Kale Pesto

I diligently planted several basil plants a few weeks ago. A few days later a crazy hail storm arrived. Afterwards, my poor basil plants were diminished to nothing but stems. So I replanted. All along, I was motivated by dreams of pesto. Pesto on pizza, pesto on pasta, pesto on sandwiches and pesto on warm potatoes. Maybe even a bowl of pesto all by itself.

kale-bowl

Basil is a traditional ingredient of pesto, but it doesn’t have to be the only one. Translated from Italian, pesto means to crush or to pound. And if you’re an Italian grandma, you probably do your crushing and pounding with a mortar and pestle – not a food processor. But times have changed, and so should pesto.

Pesto, meet everyone’s darling green vegetable – kale. With kale absolutely everywhere these days, and at an extremely affordable price ($2 – $4 a bunch, on average) it makes good sense to transform a bunch into pesto, as long as you’re using a food processor, that is. I often find myself with more than enough kale and looking for ways to eat it that aren’t just another plate of greens, if you know what I mean.

Unlike kale, basil doesn’t have a strong, prominent flavor. It allows the other pesto ingredients – nuts/seeds, cheese, and garlic to really stand out. I like to change things up with the choice of nuts or seeds too. Pine nuts tend to be out of my price range so I opt for whatever I have on hand. Often, it’s sunflower seeds. I’ve also tried pumpkin seeds, walnuts, pecans and almonds. I think it’s personal preference. In the end, it all gets crushed together and hey, that means pesto, right?

While I’m advocating for kale based pesto today, you should experiment with different herbs and leafy greens.

──────────

## Task set
- A) Edit the stretch of the listing from the line containing "The width and height of the screenshot is (1200, 612)." through the end of the listing so that "Safari" becomes "Firefox", keeping every other part of those lines as it is.
- B) Resume the kale pesto text from the point where it stops.
The listing that comes next has no connection to the kale pesto text.

Word and element location data:
──────────

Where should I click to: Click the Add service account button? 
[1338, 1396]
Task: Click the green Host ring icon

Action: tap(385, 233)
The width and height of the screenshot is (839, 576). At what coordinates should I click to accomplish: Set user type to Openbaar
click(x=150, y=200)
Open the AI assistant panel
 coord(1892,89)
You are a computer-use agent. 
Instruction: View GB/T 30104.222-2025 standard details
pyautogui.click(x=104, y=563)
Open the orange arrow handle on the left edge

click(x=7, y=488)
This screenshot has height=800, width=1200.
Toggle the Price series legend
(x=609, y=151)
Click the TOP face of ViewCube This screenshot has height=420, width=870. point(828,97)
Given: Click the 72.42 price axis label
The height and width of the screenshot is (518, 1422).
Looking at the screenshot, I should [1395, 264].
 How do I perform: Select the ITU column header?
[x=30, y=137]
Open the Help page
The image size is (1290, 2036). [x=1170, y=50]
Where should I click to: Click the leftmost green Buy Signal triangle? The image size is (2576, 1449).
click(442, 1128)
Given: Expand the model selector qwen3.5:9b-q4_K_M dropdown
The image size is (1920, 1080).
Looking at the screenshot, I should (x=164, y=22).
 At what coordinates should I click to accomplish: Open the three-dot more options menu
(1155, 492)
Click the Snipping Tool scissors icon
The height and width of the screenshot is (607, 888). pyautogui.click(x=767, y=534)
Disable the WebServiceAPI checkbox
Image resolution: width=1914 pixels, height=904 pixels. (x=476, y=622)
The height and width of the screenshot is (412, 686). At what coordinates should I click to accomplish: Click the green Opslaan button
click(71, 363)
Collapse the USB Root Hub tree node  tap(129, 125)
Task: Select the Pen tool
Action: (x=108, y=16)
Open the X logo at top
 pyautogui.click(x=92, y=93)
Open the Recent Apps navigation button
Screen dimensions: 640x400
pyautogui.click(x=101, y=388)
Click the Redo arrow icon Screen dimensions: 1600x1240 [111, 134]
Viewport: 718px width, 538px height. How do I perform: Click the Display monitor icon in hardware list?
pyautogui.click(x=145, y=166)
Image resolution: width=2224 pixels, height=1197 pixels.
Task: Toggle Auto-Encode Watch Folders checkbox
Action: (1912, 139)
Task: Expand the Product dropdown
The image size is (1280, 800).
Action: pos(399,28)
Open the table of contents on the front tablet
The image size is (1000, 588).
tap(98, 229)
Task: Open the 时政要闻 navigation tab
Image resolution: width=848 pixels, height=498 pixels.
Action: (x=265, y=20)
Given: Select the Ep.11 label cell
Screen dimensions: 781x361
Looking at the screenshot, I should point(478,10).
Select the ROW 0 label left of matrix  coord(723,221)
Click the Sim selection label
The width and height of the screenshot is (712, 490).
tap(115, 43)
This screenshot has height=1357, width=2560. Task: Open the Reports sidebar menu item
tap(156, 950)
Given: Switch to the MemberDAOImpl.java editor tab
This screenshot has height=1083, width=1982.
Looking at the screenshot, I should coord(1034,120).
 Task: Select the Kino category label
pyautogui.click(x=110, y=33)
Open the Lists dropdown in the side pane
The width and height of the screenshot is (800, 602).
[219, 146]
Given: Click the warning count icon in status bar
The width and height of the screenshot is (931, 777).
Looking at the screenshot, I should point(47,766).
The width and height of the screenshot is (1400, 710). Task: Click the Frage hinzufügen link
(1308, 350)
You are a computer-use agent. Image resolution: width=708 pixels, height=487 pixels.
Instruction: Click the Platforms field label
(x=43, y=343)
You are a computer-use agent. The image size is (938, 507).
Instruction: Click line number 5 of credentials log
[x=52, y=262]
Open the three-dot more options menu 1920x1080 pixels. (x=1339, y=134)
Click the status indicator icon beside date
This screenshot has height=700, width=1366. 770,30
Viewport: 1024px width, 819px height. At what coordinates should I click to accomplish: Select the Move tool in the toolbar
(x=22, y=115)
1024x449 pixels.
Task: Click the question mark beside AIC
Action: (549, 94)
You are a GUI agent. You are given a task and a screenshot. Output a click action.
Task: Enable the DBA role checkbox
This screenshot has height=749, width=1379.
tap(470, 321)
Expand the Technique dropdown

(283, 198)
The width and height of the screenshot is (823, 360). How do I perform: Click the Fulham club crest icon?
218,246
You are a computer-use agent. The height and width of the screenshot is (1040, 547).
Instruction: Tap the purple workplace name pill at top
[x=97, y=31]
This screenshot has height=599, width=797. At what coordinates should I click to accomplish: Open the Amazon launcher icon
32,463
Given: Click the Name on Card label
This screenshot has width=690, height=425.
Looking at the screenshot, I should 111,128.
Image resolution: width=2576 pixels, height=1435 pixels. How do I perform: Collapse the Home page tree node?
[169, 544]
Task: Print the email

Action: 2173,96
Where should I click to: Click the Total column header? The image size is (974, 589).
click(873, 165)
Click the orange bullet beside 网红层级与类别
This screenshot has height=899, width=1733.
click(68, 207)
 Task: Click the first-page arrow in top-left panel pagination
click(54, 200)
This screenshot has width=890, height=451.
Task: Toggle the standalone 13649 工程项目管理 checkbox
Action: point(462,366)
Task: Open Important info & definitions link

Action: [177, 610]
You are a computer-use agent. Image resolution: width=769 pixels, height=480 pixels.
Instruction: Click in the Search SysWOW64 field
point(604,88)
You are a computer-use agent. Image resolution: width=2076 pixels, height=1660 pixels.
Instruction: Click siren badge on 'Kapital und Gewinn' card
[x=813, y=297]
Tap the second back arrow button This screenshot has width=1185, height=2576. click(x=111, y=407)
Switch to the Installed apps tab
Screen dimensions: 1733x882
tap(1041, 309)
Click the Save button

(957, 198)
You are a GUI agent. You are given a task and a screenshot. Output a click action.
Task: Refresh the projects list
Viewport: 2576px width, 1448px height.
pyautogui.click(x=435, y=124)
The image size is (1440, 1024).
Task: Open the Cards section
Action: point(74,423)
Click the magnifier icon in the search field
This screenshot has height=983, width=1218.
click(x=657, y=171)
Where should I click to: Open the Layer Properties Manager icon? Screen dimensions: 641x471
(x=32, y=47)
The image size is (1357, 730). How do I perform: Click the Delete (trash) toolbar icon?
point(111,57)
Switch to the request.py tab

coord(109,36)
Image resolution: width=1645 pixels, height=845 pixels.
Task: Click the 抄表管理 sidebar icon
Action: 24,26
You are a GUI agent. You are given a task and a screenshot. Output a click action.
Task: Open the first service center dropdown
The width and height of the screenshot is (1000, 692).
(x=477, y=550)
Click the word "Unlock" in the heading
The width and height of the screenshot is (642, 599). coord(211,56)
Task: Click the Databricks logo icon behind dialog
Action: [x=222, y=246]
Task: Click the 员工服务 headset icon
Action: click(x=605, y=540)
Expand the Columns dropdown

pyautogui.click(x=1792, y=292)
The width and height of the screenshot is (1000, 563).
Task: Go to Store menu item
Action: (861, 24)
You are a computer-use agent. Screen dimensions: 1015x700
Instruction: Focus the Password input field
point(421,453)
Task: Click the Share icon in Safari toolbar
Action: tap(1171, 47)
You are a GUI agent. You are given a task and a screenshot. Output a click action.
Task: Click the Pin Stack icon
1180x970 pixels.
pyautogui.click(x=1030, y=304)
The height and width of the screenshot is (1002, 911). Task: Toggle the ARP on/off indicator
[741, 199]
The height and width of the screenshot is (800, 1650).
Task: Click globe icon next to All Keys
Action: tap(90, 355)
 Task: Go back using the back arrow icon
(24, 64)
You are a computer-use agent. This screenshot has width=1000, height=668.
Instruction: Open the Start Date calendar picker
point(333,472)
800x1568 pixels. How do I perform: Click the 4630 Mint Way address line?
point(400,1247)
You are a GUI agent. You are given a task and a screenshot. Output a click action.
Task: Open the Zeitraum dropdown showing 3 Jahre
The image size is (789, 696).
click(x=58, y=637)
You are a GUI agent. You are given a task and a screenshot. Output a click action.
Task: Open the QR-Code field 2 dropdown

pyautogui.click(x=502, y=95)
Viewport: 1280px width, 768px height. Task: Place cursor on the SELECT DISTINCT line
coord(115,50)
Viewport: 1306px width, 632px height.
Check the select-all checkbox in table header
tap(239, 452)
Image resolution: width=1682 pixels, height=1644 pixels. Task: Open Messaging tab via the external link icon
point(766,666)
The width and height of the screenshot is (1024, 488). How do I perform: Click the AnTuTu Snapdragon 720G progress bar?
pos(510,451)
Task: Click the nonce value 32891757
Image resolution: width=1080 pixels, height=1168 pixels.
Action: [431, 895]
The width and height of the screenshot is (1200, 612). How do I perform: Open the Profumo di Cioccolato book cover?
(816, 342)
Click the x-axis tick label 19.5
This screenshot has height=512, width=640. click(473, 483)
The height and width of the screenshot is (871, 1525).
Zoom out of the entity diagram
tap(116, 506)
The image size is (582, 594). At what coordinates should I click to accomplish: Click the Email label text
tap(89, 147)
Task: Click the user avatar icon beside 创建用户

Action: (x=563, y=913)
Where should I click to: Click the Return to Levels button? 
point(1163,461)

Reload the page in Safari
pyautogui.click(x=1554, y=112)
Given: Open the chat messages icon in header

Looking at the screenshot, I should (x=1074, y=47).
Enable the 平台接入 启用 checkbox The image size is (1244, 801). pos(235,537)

──────────

## The responses
- A)
The width and height of the screenshot is (1200, 612). How do I perform: Open the Profumo di Cioccolato book cover?
(816, 342)
Click the x-axis tick label 19.5
This screenshot has height=512, width=640. click(473, 483)
The height and width of the screenshot is (871, 1525).
Zoom out of the entity diagram
tap(116, 506)
The image size is (582, 594). At what coordinates should I click to accomplish: Click the Email label text
tap(89, 147)
Task: Click the user avatar icon beside 创建用户

Action: (x=563, y=913)
Where should I click to: Click the Return to Levels button? 
point(1163,461)

Reload the page in Firefox
pyautogui.click(x=1554, y=112)
Given: Open the chat messages icon in header

Looking at the screenshot, I should (x=1074, y=47).
Enable the 平台接入 启用 checkbox The image size is (1244, 801). pos(235,537)

- B)
kale-in-food-processor

Kale Pesto

Prep Time: 10 minutes

Yield: 1 1/2 cups pesto

Ingredients

  • 1 bunch (3 cups) kale
  • 1 clove garlic
  • 1/4 cup parmesan cheese
  • 1/4 cup sunflower seeds
  • 1/2 cup olive oil

Instructions

  1. Pulse sunflower seeds in the food processor until finely ground.
  2. Add kale, garlic and olive oil. Blend until smooth.
  3. Add Parmesan and blend to combine.
  4. Taste and add more ingredients as needed to reach your desired consistency and taste.

Zucchini Chard Cakes

I’ve lost count of the number of times I’ve shared this zucchini chard cake recipe with folks this summer. I was sure that as soon as I mentioned zucchini I would be greeted with a sigh and eyeroll.

“No more zucchini!” they’d say. “We’ve had enough!”

 

Because, let’s be honest, each summer we all have more than enough of the ubiquitous green squash. Even if we don’t, we probably know someone looking to give away a few dozen or so. But to my surprise, as I traveled around making zucchini cake after zucchini cake, I didn’t get one complaint. In fact, people were enthusiastic to find another way to put it to use.

I’m always happy to be proven wrong. Really. That’s why this became my go to dish (along with a complementary tomato basil chutney) for my cooking demos and local food tastings. Apparently we haven’t reached peak zucchini. Word is still out on kale, though.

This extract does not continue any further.